On January 25, 2023, MFA submitted a written response to the Financial Conduct Authority’s (FCA) consultation paper on Sustainability Disclosure Requirements (SDR) and investment labels. MFA expresses its support for the FCA’s objectives but calls for greater clarity around how the rules will apply.
MFA supports the FCA’s efforts to build greater transparency, consistency, and trust in the market for sustainable instruments, products, and the supporting ecosystem. Specifically, MFA supports the FCA’s objectives of reducing greenwashing, increasing standardization of sustainability information, and empowering consumers to make informed decisions. However, given alternative asset managers employ a wide spectrum of investment strategies and take various approaches to ESG issues, MFA calls on the FCA to provide greater flexibility and clarity on how the rules will be applied.
MFA agrees with the FCA’s view that it is important to ensure that the proposed SDR rules strive to ensure coherence with other regimes, such as the EU’s Sustainable Finance Disclosure Regulation (SFDR) and proposals by the Securities and Exchange Commission (SEC) in the US. Given that the two regimes are still being developed, MFA proposes delaying the implementation of the proposals by at least twelve months. Further detail is available below.
MFA commends the FCA’s approach to labeling but calls for providing greater guidance on how the proposed criteria for each category should be met. MFA recommends creating a fourth category for products with sustainable features that do not cleanly fit within the first three categories. From the letter:
“MFA supports the FCA’s proposal to not prescribe specific standards that need to be met to meet the scope of each type of label, as this would allow for flexibility in light of the different types of products/services that may be offered.”
“MFA recommends that the FCA considers providing a fourth category to cover products that do provide sustainability features (beyond foundational ESG integration strategies) but do not qualify for the three proposed sustainable investment labels. This would ensure that investors are able to identify such types of sustainability-related products to meet their own needs.”
MFA highlights that the FCA should provide further guidance on how the proposed SDR rules will interact with the requirements from other jurisdictions. From the letter:
“In our view, given that UK investors invest in products from US, EU as well as UK manufacturers, UK investors will also benefit greatly from further clarity on how the proposed SDR rules interact with the requirements under the SFDR as well as the SEC proposals. Effective guidance in this respect would enable firms to leverage their existing disclosures in developing SDR-compliant disclosures and ultimately minimise administrative and cost burdens for the benefit of UK investors.”
MFA supports the FCA’s effort to combat greenwashing and agrees the naming and marketing of products should be consistent with the sustainability profile of such products.
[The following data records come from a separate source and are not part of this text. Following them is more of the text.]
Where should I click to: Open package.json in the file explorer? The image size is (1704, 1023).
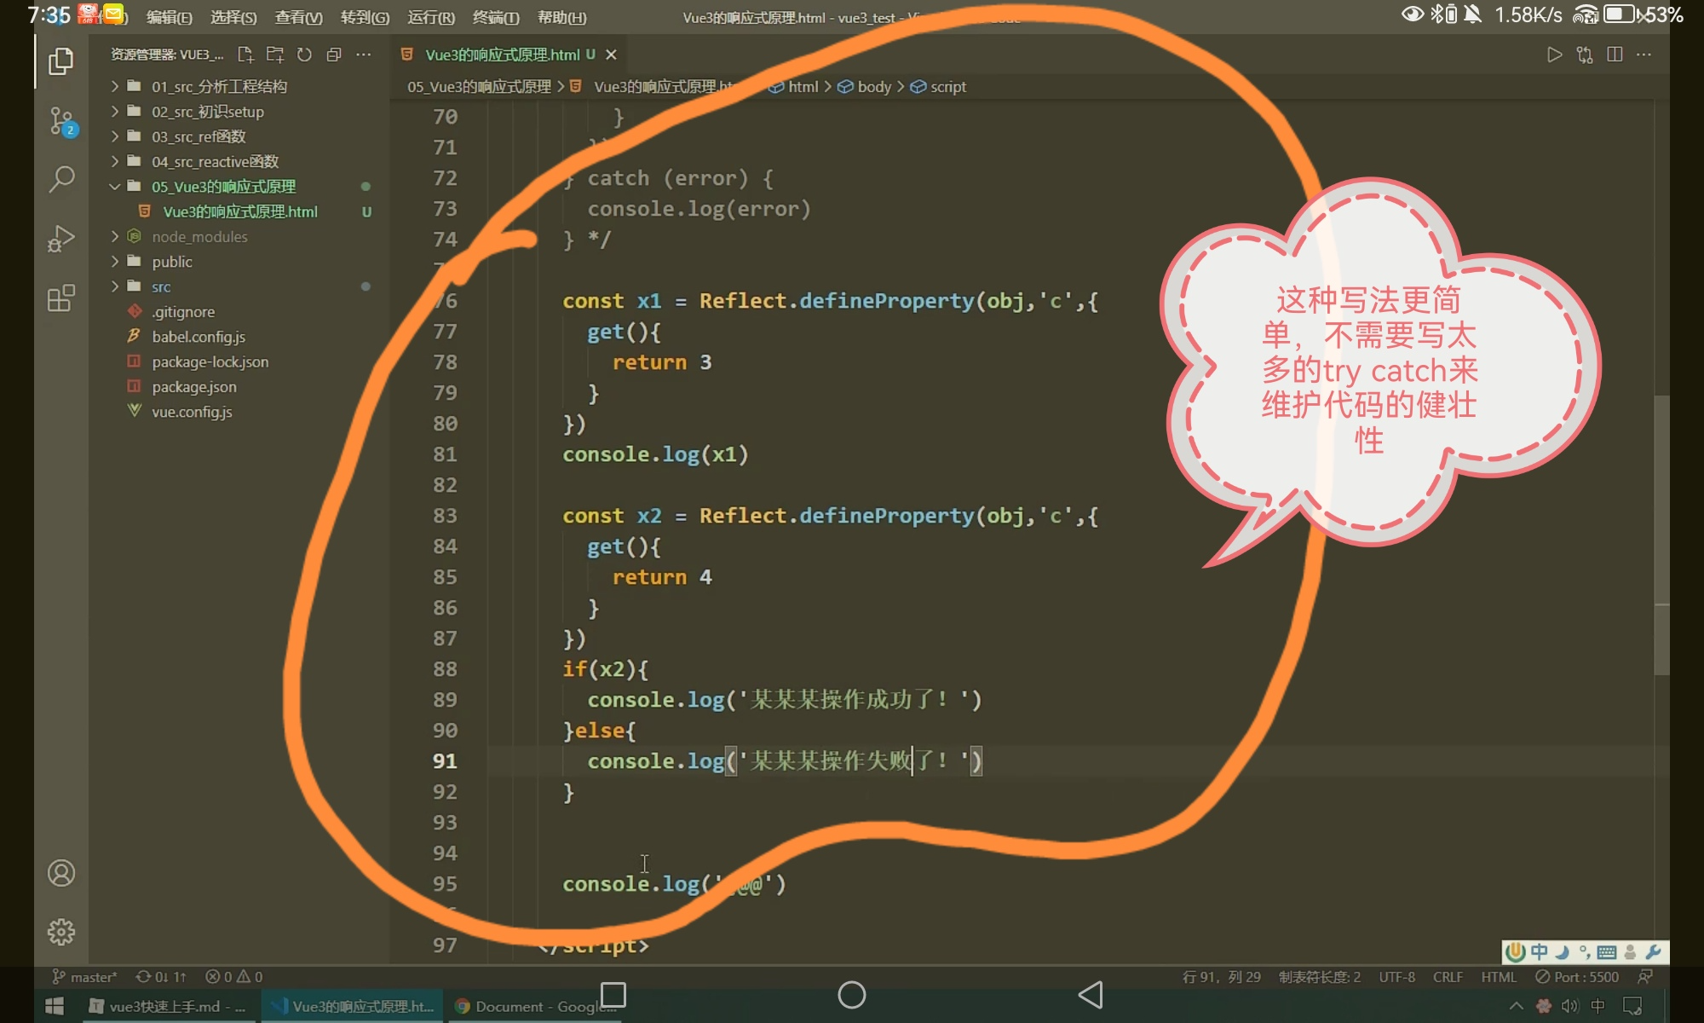tap(194, 387)
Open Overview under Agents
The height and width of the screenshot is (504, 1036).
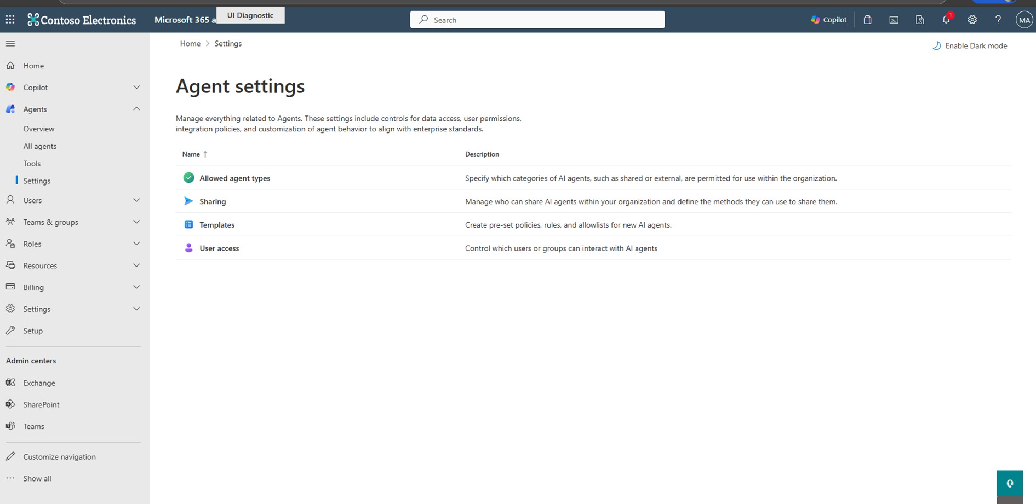[38, 129]
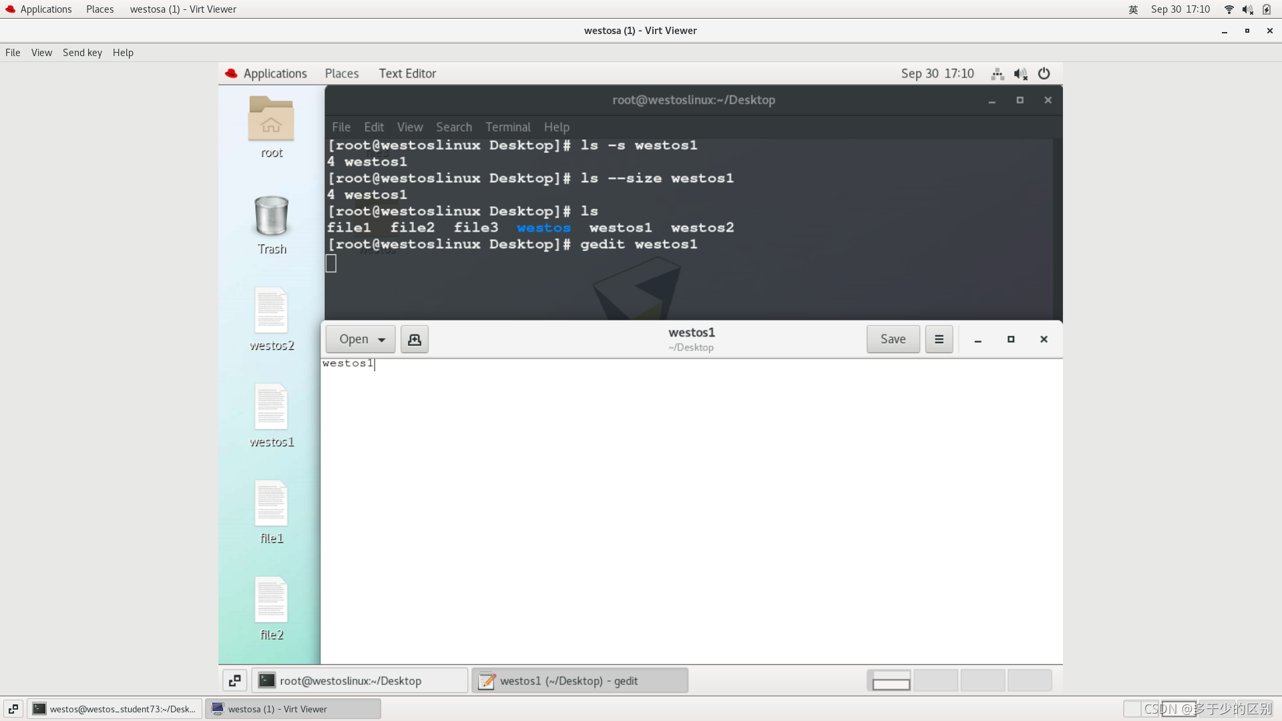Open the Send key menu
The width and height of the screenshot is (1282, 721).
pos(82,53)
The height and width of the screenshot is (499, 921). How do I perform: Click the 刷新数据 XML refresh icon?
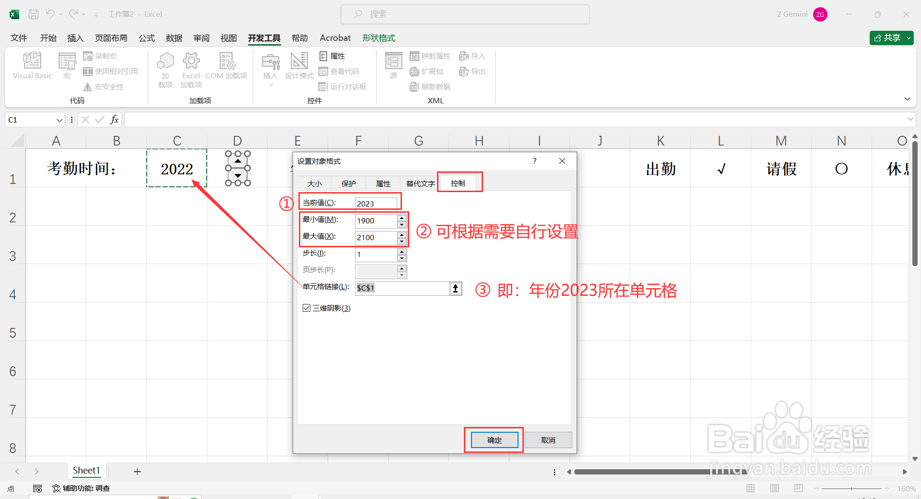point(415,87)
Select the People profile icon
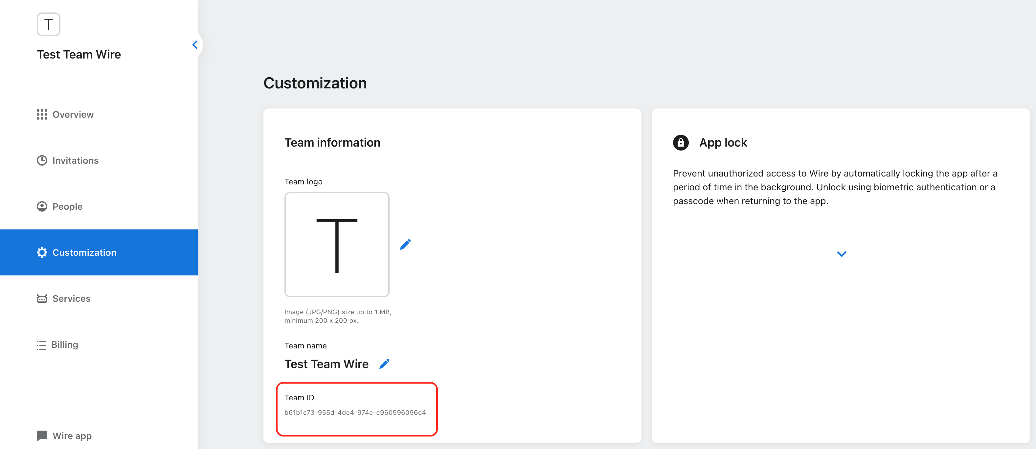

However, MFA emphasizes the need for greater clarity on how the rules apply. From the letter:
“The proposed “anti-greenwashing” rule will help ensure that sustainability claims in the UK market are substantiated. MFA agrees that the naming and marketing of products should be consistent with the sustainability profile of such products.”
“MFA requests the FCA to clarify: (i) how the FCA intends to detect greenwashing or receive claims of greenwashing; (ii) what definition or criteria of greenwashing the FCA will use to assess a potential instance of greenwashing; (iii) how the concept of “proportionality” will be applied; and (iv) what processes the FCA will take to engage with a firm and potentially escalate with enforcement action.”
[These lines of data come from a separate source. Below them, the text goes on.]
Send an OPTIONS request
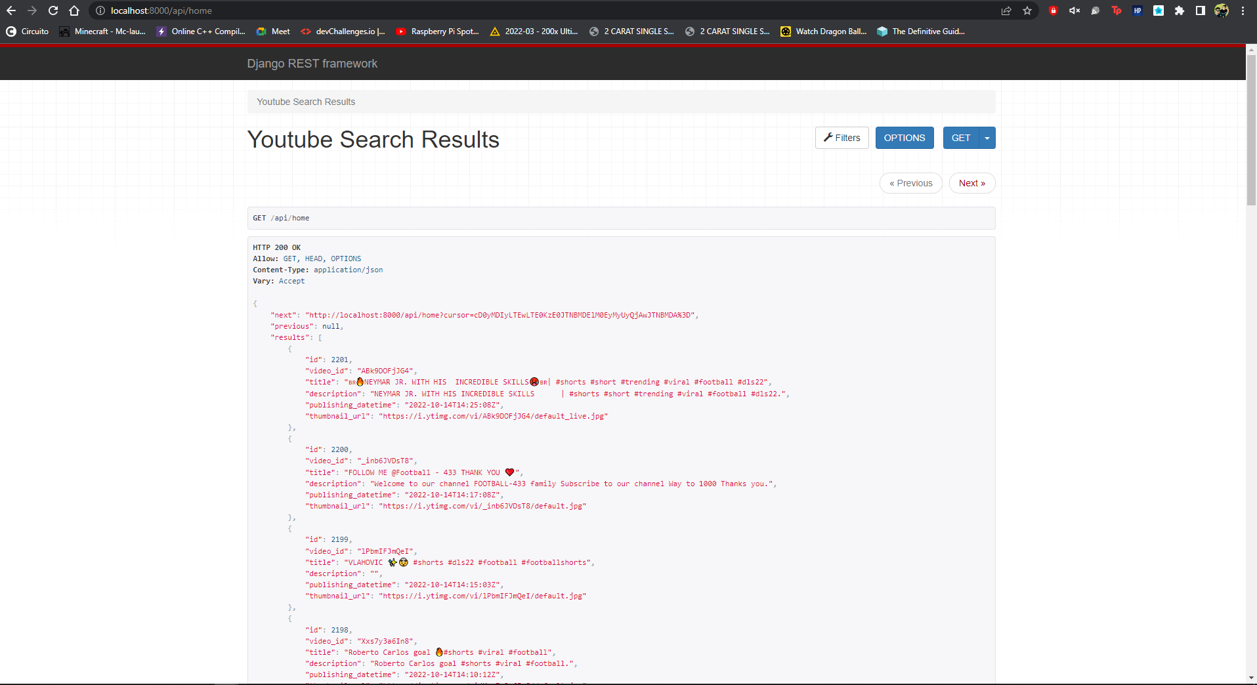click(x=904, y=138)
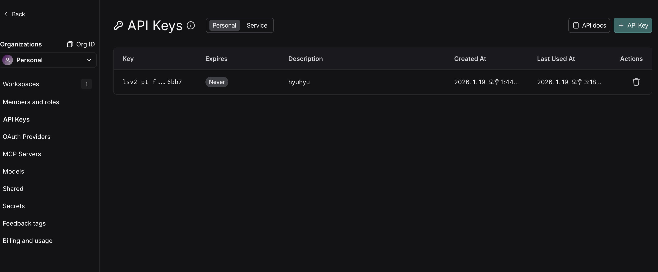Image resolution: width=658 pixels, height=272 pixels.
Task: Click the plus icon to create API Key
Action: coord(621,25)
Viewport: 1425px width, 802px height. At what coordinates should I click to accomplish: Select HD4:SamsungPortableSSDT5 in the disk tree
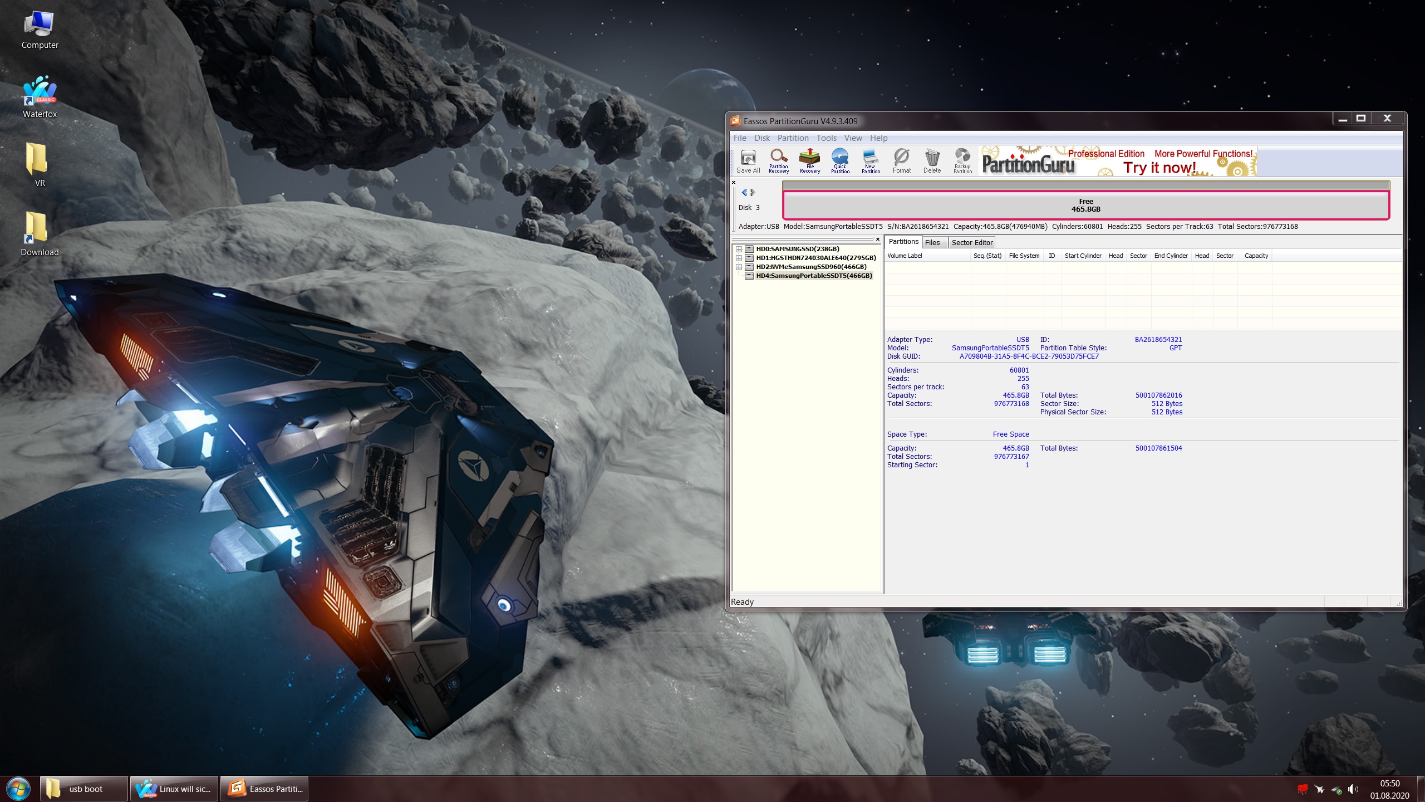[813, 276]
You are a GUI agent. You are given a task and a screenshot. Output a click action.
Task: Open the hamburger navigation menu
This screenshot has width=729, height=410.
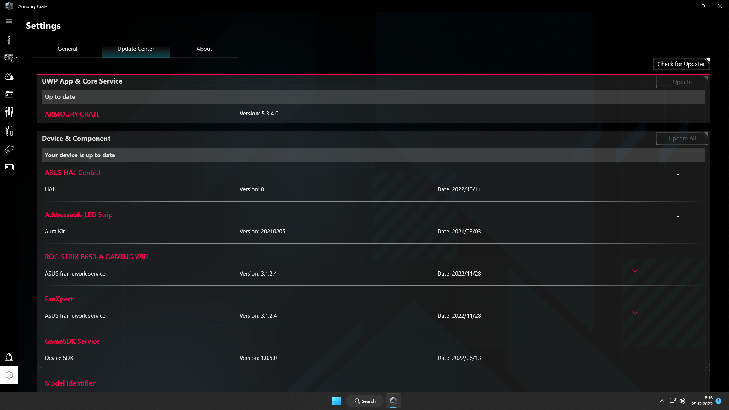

MFA welcomes the FCA’s recognition of the potential role short selling can play in advancing sustainable outcomes. From the letter:
“MFA greatly welcomes the FCA’s acknowledgement of the role that short-selling can play in contributing to positive sustainability outcomes. A recent report published by MFA, in conjunction with Copenhagen Economics, provides quantitative evidence in support of this position. In addition, MFA supports the FCA’s proposal to not set specific parameters for the use of short-selling in this context, given that short-selling can be used to contribute towards sustainability outcomes in various manners.”